[Start of Dataset content]

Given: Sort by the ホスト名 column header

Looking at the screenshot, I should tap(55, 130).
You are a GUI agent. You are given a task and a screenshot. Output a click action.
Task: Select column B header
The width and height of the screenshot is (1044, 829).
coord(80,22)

[End of Dataset content]

(Work required)
Output every line of the records above verbatim, keeping their order and adding or dropping nothing.

(Final result)
Given: Sort by the ホスト名 column header

Looking at the screenshot, I should tap(55, 130).
You are a GUI agent. You are given a task and a screenshot. Output a click action.
Task: Select column B header
The width and height of the screenshot is (1044, 829).
coord(80,22)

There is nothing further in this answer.